- TASK REQUIREMENTS
Only some lines are wanted: please transcribe exactly those from the one containing "At what coordinates" through the end of the data, pictures excluded.

[[ MATERIAL FOR THIS EXERCISE, beginning ]]

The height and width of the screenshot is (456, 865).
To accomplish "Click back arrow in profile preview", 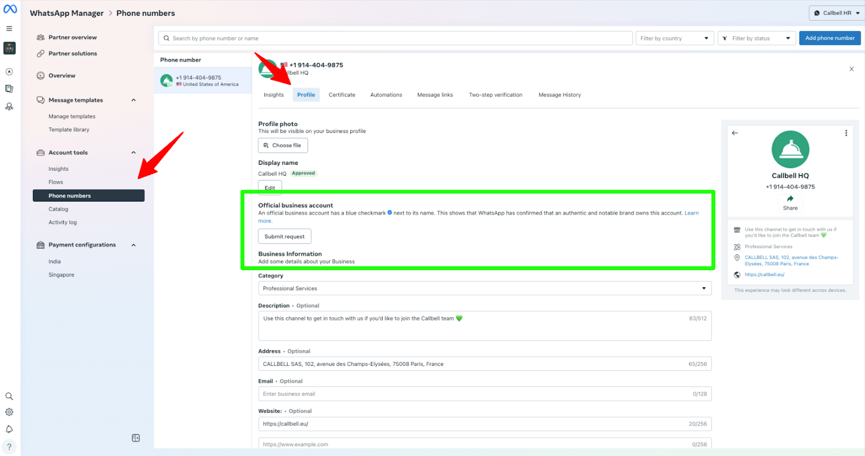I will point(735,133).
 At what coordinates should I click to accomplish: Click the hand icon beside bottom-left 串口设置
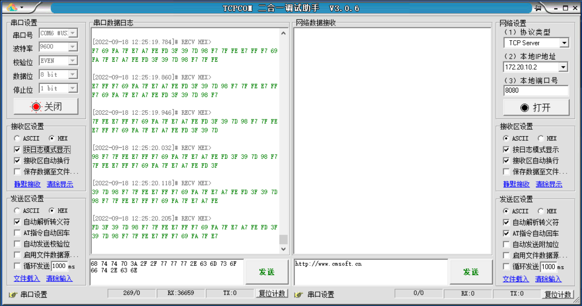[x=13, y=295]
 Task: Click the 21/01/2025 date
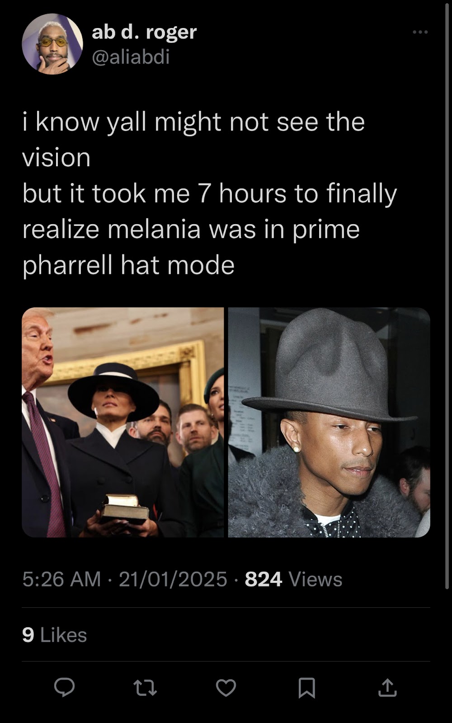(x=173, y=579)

[[ MATERIAL FOR THIS EXERCISE, end ]]

- ANSWER FOR THIS EXERCISE
 At what coordinates should I click to accomplish: Click the hand icon beside bottom-left 串口设置
[x=13, y=295]
 Task: Click the 21/01/2025 date
(x=173, y=579)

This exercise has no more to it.